Itulah yang menjadi beban pikiran.
Apalagi media TV dan media sosial sangat gencar memberitakan dan para
analis juga banyak mengulasnya di media sosial.
Repotnya, guru kan tidak bebas seperti para analis dalam memberikan
penjelasan, karena terikat dengan kaidah paedagogik maupun kaidah pendidikan
secara umum.
Ada analis yang mengatakan ketika masyarakat dihimpit oleh berbagai masalah kehidupan, akan merindukan “sosok” yang diharapkan dapat memberikan harapan. Nah apakah itu yang terjadi pada fenomena HRS, karena saat ini masyarakat sedang dilanda pandemik covid yang berdampak kepada segala aspek kehidupan. Belum lagi berbagai informasi di media sosial yang sangat gencar memberitakan demonstrasi yang memprotes UU Omnibuslaw dan sebagainya. Betulkah karena kondisi itu kemudian HRS dianggap sebagai “dewa penolong” yang mampu mengeluarkan mereka dari himpitan hidup?
Ada juga analis yang mengatakan bahwa fenomena HRS terkait dengan “psikologi kasihan”. Ketika HRS dilaporkan oleh beberapa pihak terkait dengan beberapa masalah, sampai yang bersangkutan harus mengungsi muncul rasa kasihan dari masyarakat. Rasa kasihan itu kemudian bercampur dengan berbagai masalah lain dan akhirnya mengkristal menjadikan HRS sebagai orang yang “teraniaya” dan harus dibela. Bahkan ada analis yang termasuk kelompok kedua ini berpendapat kemunculan Bu Mega dan Pak SBY sedikit banyak juga ditopang oleh fenomena “kasihan”. Bu Mega dianggap teraniaya pada akhir-akhir Orde Baru. Pak SBY dianggap teraniaya ketika awal mendirikan Parta Demokrat dan kemudian mencalonkan diri sebagai presiden.

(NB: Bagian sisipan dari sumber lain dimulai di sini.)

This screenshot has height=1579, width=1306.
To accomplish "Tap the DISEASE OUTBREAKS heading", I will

Analis lain mengatakan ketokohan HRS sudah diawali ketika pilkada DKI, dimana HRS merupakan salah satu tokoh yang gencar melawan Ahok. HRS-lah dibalik tuntutan hukum ke Ahok yang berbuah penjara itu. Apalagi kemudian dikaitkan dengan peristiwa 212 yang mampu menghimpun ribuan masyarakat tumpah ruah di monas dan dihadiri banyak tokoh. Ketika kemudian HRS terbelit kasus hukum yang oleh beberapa pihak disebut kriminalisasi ulama, ketokohan HRS justru melonjak. Terakhir ketika HRS tinggal di Saudi Arabia dan oleh media sosial dikabarkan dihambat untuk pulang, ketokohan lebih melejit dan akhirnya dirindukan banyak orang. Apakah seperti itu?
Masih banyak analisis lainnya. Namun sekali lagi, secara jujur saya tidak memahami masalah itu. Sebagai guru, saya berharap ada ahli yang melakukan riset tentang fenomena HRS ini sehingga menjadi pelajaran sejarah yang sangat berharga di masa depan. Jika Bung Karno memunculkan sloga Jasmerah (Jangan sekali-kali melupakan sejarah), saya yakin yang dimaksudkan adalah sejarah sebagai pelajaran untuk menyiapkan diri di masa depan. Sejarah bukan sekedar hafalan peristiwa apa, kapan terjadi, siapa yang terlihat dan bagaimana kronologinya. Belajar sejarah bukan seperti menonton ketoprak atau mendengarkan sandiwara radio terus selesai, tetapi menganalisis “mengapa peristiwa itu terjadi” dan apa korelasinya dengan fenomena sekarang ada prediksi kita untuk masa depan.
Di media sosial berseliweran informasi tentang HRS dan seringkali saling bersilang. Ada yang mengatakan begini ada yang mengatakan begitu. Ada yang memuji tetapi juga ada yang mencemooh, dengan argumentasi masing-masing. Itu yang membuat guru menjadi serba salah. Semoga saja ada penelitian akademik terhadap fenomena HRS, sehingga dapat dijadikan pegangan oleh guru jika ada murid yang bertanya.